Snowden's security tip: ‘Shift your thinking from passwords to passphrases’
It takes a computer less than a second to crack any eight-character password, according to NSA whistleblower Edward Snowden.
He gave some tips on how to make a better password to ‘Last Week Tonight’ host John Oliver. The HBO show released a web video in which the two men discussed password security ‒ footage that didn't make into the episode that aired Sunday.
The comedian met the former National Security Agency contractor in a Moscow hotel opposite the KGB’s former headquarters in a room with all windows covered. During the frank interview, Oliver and Snowden discussed the NSA’s collection of Americans’ X-rated photos.
“The bad news is they are still collecting everyone’s information,” Snowden said, “including your dick pics.”
But an NSA release of a slew of 'dick pics' isn’t the only thing Americans should be worried about when it comes to their privacy and security, Snowden told Oliver in the web extra posted on Thursday.
“Bad passwords are one of the easiest ways to compromise a system,” Snowden told Oliver. “For someone who has a very common, eight-character password, it can literally take less than a second for a computer to go through the possibilities and pull that password out.”
A little extra from Sunday's interview. John Oliver and Edward Snowden talk password security.Posted by Last Week Tonight with John Oliver on Thursday, April 9, 2015
Oliver’s password ‒ similar to the Druidia air shield security code on ‘Spaceballs’ ‒ is only five characters.

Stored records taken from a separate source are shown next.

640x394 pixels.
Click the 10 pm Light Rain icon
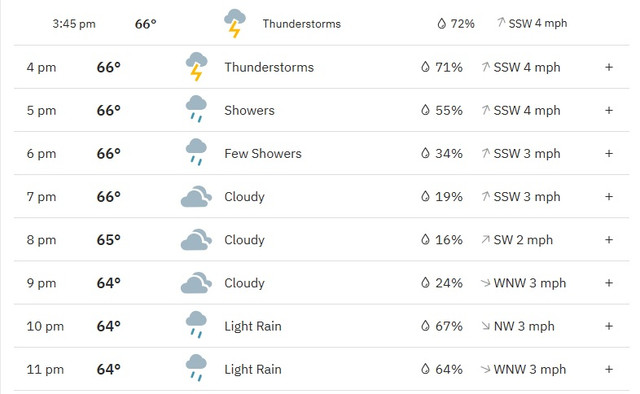point(196,325)
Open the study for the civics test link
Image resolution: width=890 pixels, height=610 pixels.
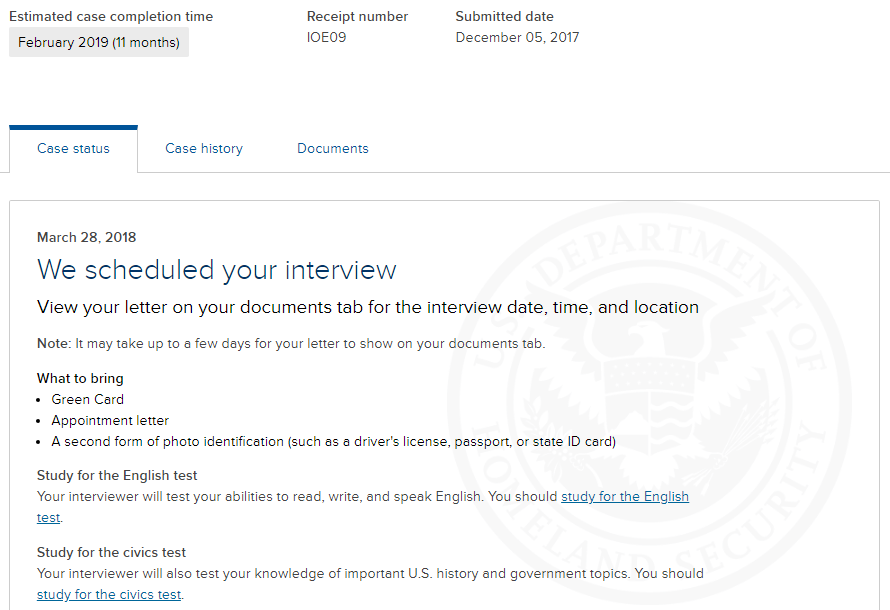pos(109,595)
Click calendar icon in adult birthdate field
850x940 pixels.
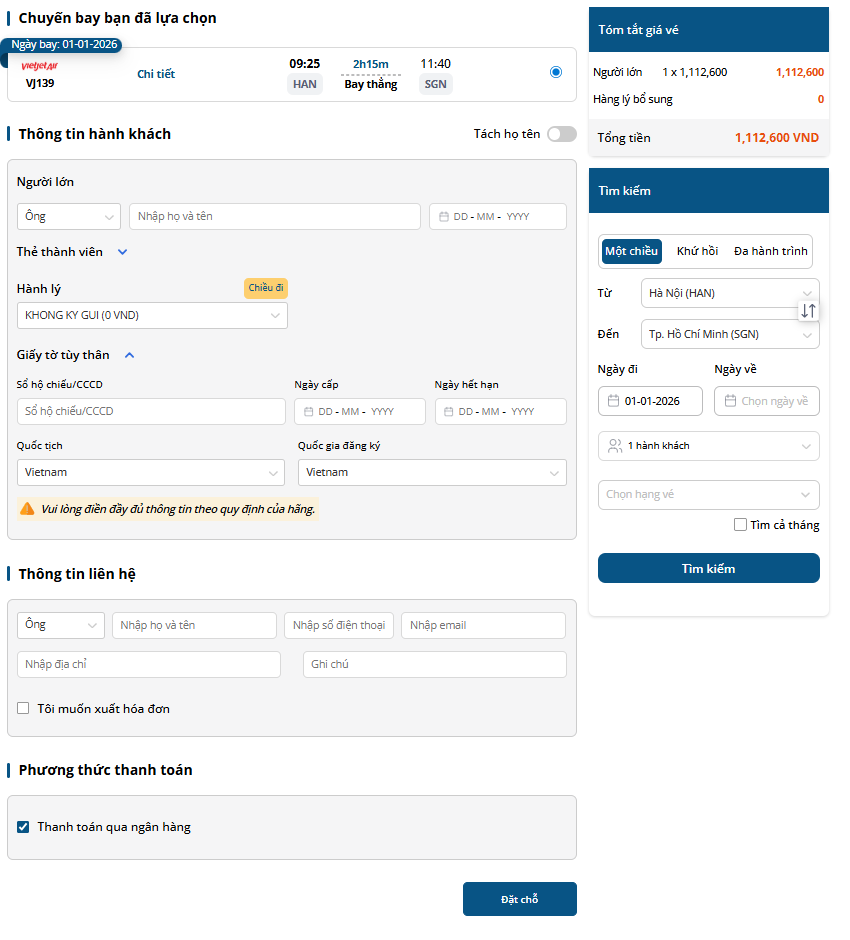(x=443, y=217)
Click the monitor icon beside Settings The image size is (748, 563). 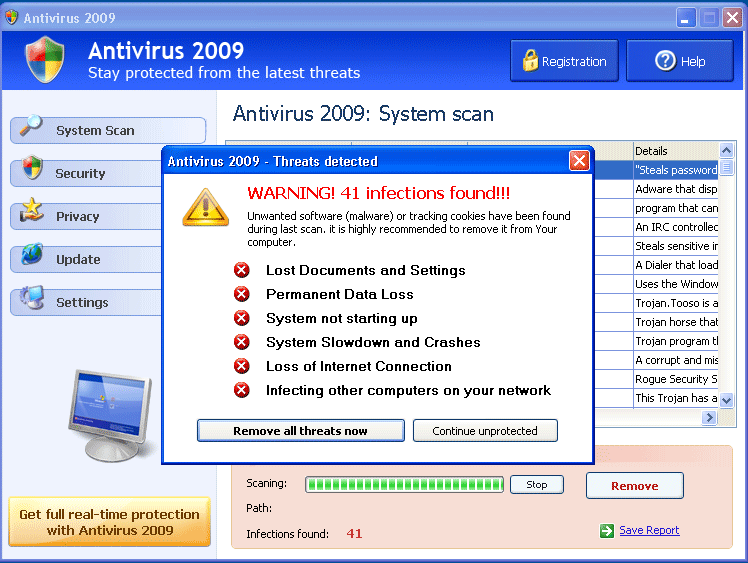pos(31,300)
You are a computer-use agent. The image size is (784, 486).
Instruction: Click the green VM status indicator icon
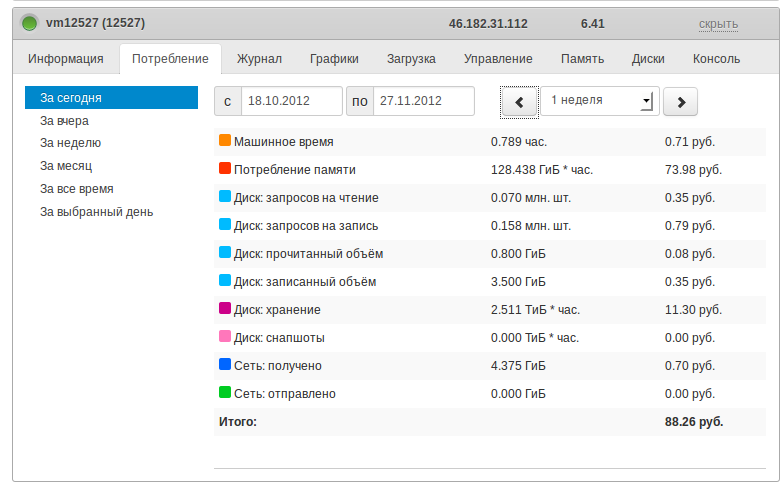coord(30,23)
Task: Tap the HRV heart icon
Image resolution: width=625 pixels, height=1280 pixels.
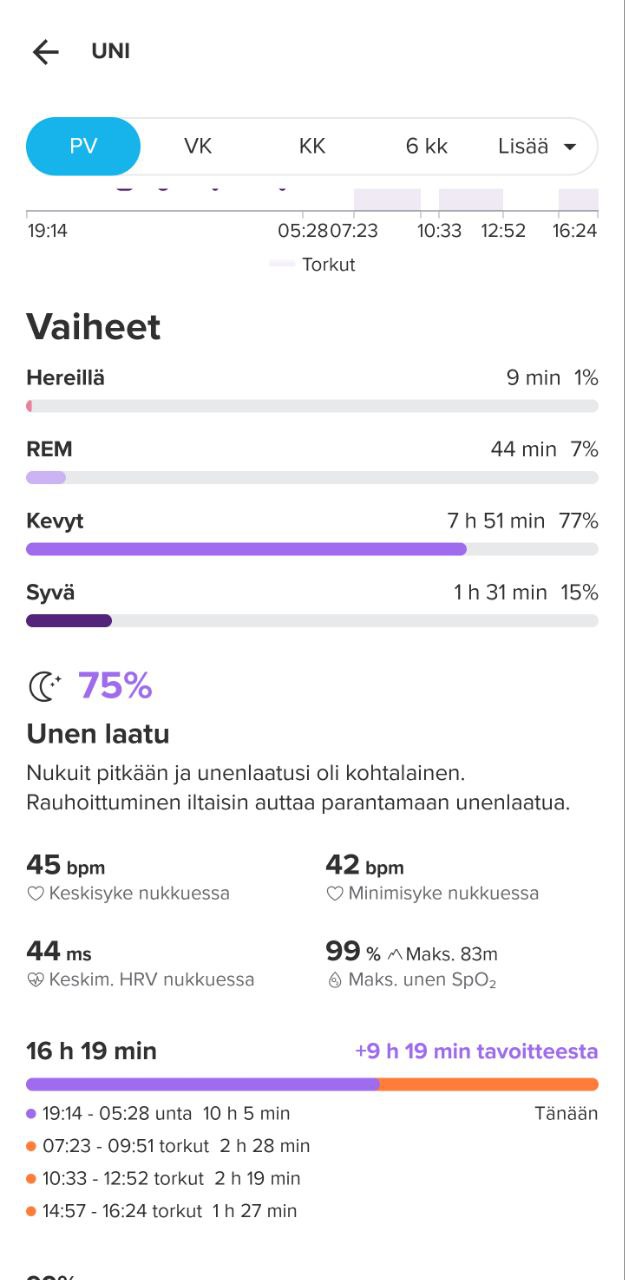Action: (x=35, y=980)

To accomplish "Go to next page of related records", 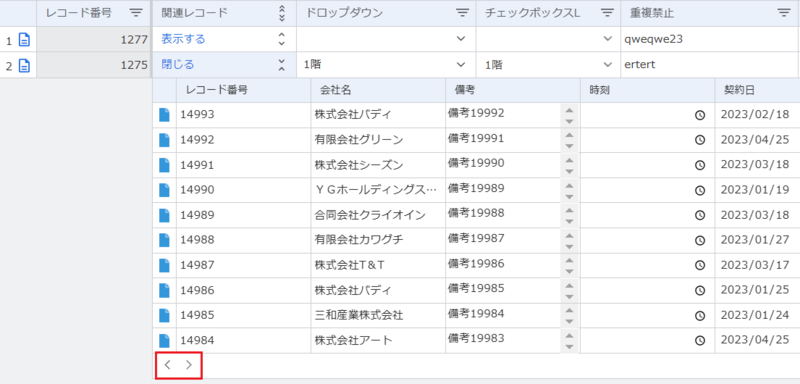I will [189, 365].
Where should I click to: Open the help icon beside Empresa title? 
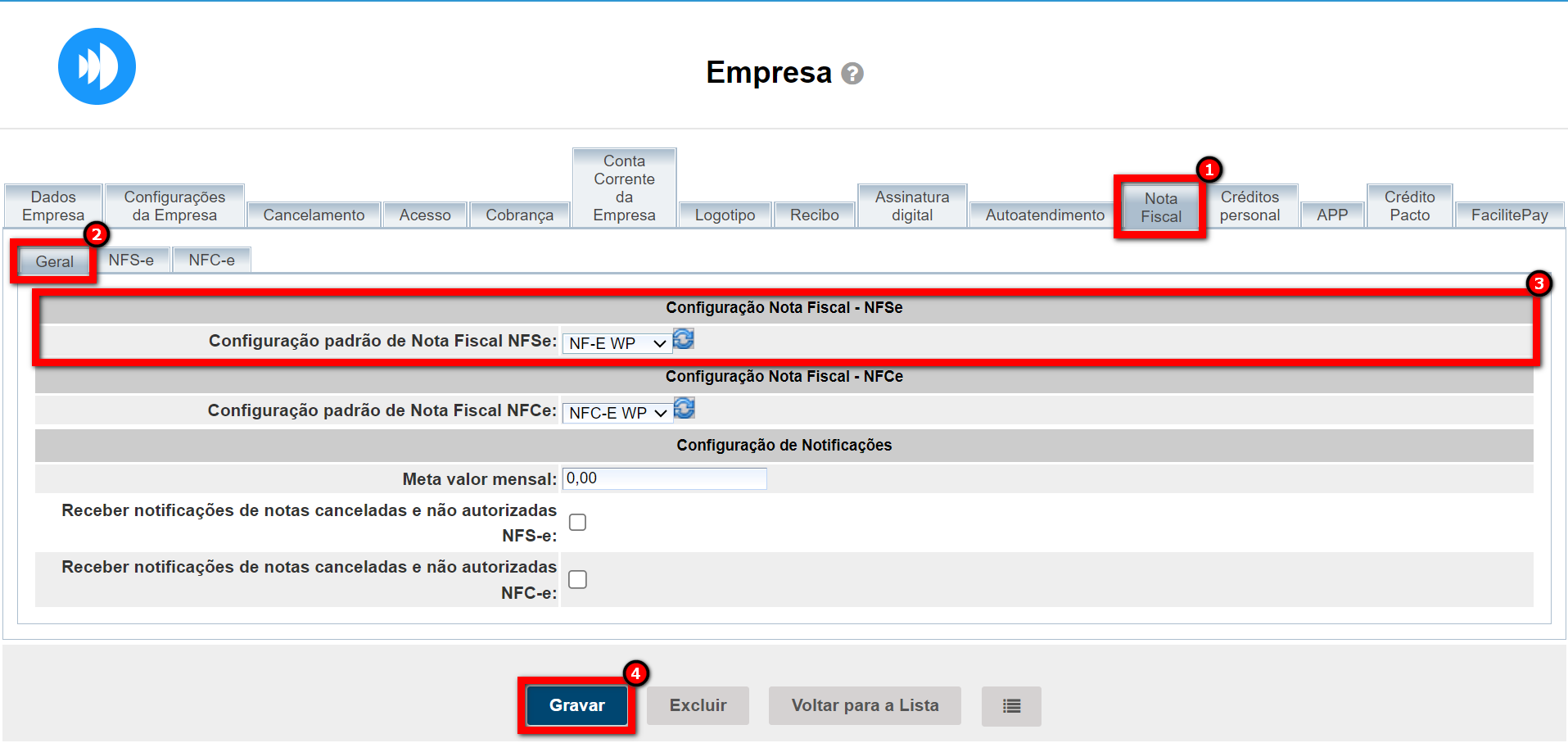tap(852, 74)
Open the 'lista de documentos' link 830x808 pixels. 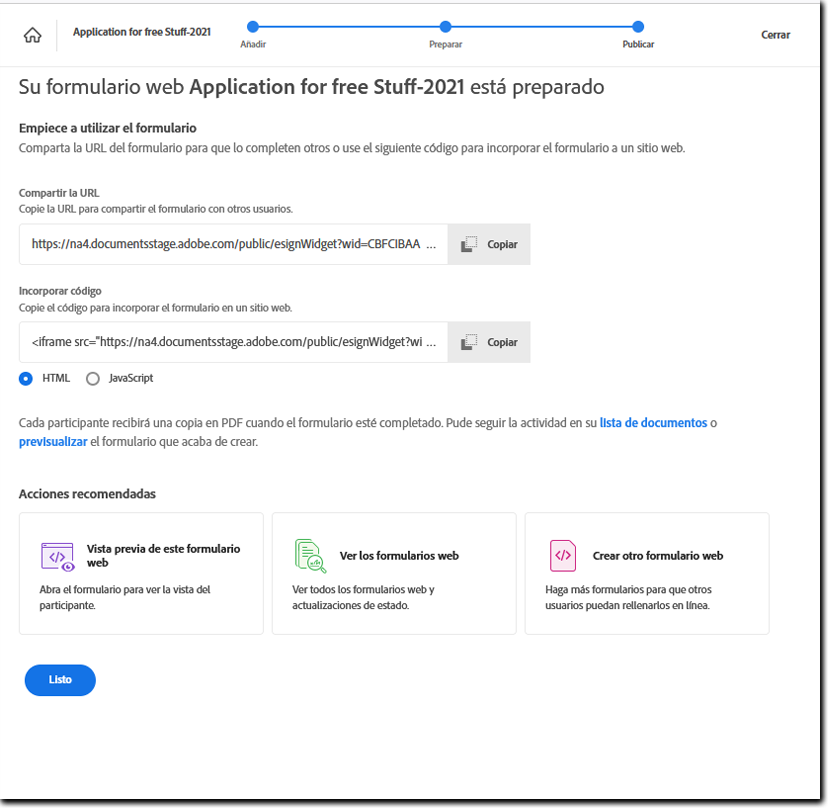click(x=650, y=422)
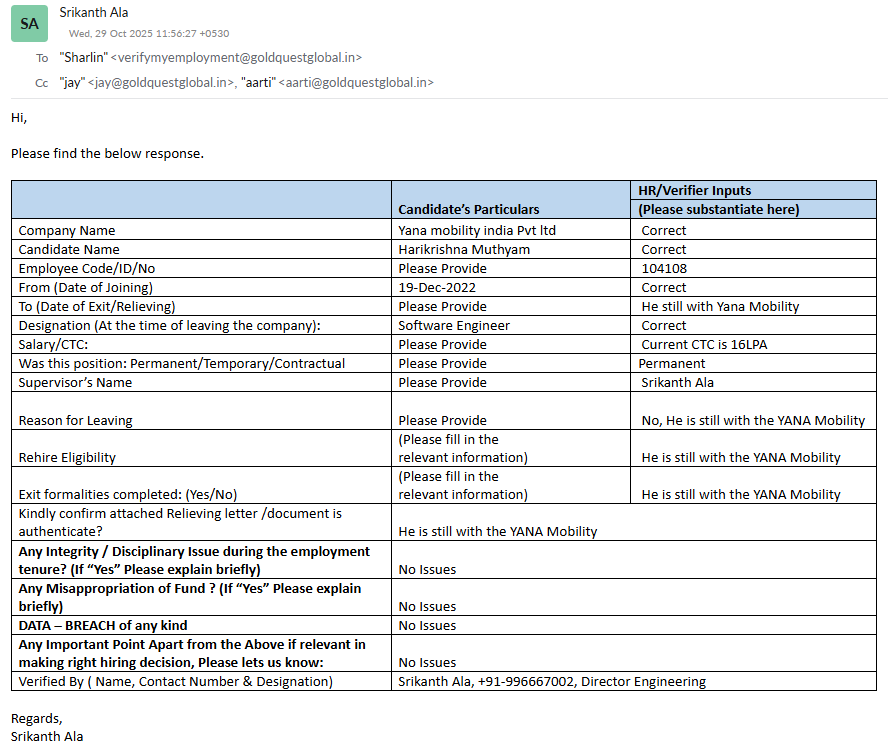This screenshot has width=888, height=750.
Task: Select the Verified By contact details cell
Action: click(551, 681)
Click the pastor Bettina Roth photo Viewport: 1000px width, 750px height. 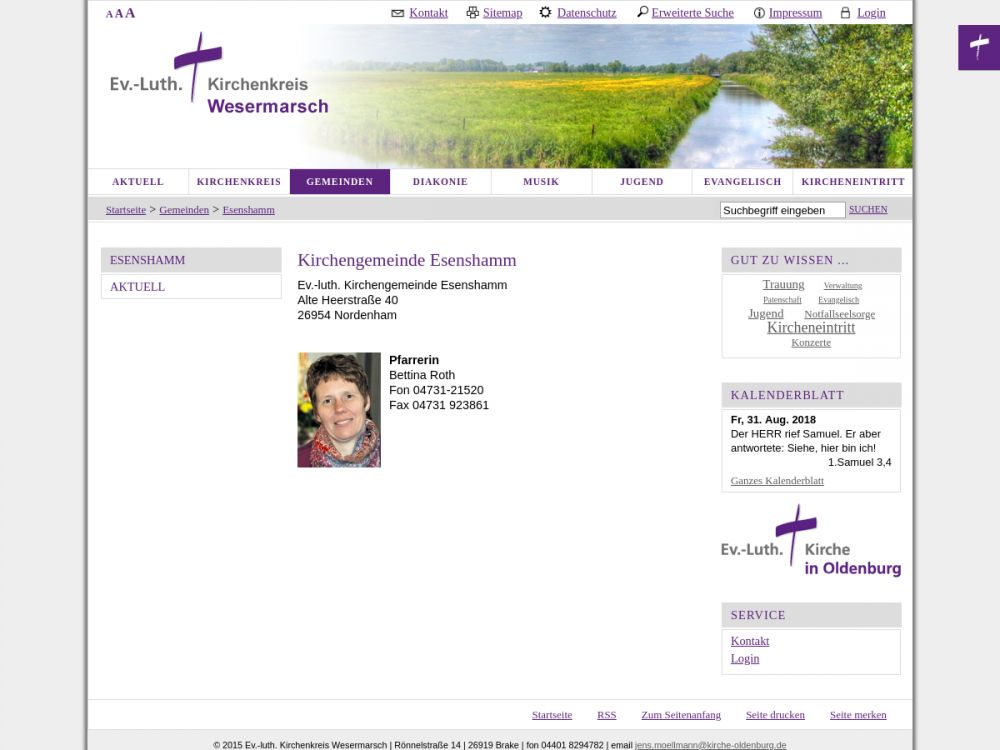coord(339,410)
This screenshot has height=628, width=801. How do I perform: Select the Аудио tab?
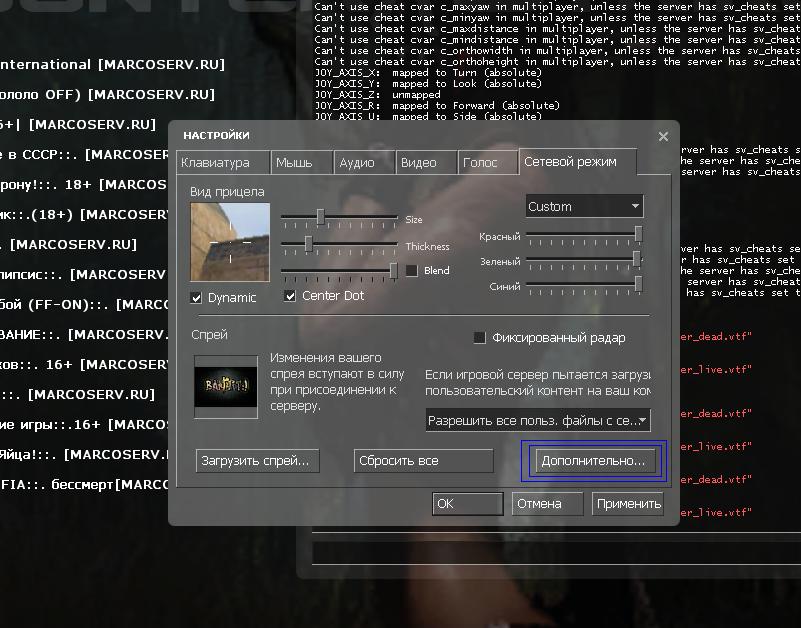[357, 163]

“That’s really bad,” Snowden told him.
Misspelling a word isn’t a good idea either, as permutations of common words are in the normal password dictionary, according to the NSA leaker.
President Skroob shouldn’t change the combination on his luggage from “1-2-3-4-5” to “onetwothreefourfive,” either ‒ an option Oliver hinted at.
“The best advice here is to shift your thinking from passWORDs to passPHRASES,” Snowden recommended. “Think about a common phrase that works for you. It’s too long to brute force and also make them unlikely to be in the dictionary.”
The discussion with Oliver isn’t the first time the NSA leaker has suggested ways to increase privacy and security.
Speaking remotely to attendees at South by Southwest (SXSW) in Austin, Texas last March, Snowden said that everyday people need to rely on encryption to protect themselves from NSA spying.
“We need to think about encryption not as this sort of arcane, black art,” Snowden told the audience at the annual SXSW Interactive conference. “It’s a basic protection.”
But despite Snowden’s advice, Oliver said he’s not going to change his password to “admiralalonzoghostpenis420YOLO” or anything else.
“It seems hard, even though I know it isn’t,” Oliver told Snowden.
“You’re killing me,” the NSA leaker replied.
Perhaps the biggest news of all, however, out of Snowden’s appearance on Last Week Tonight is that he finds Margaret Thatcher 110 percent sexy.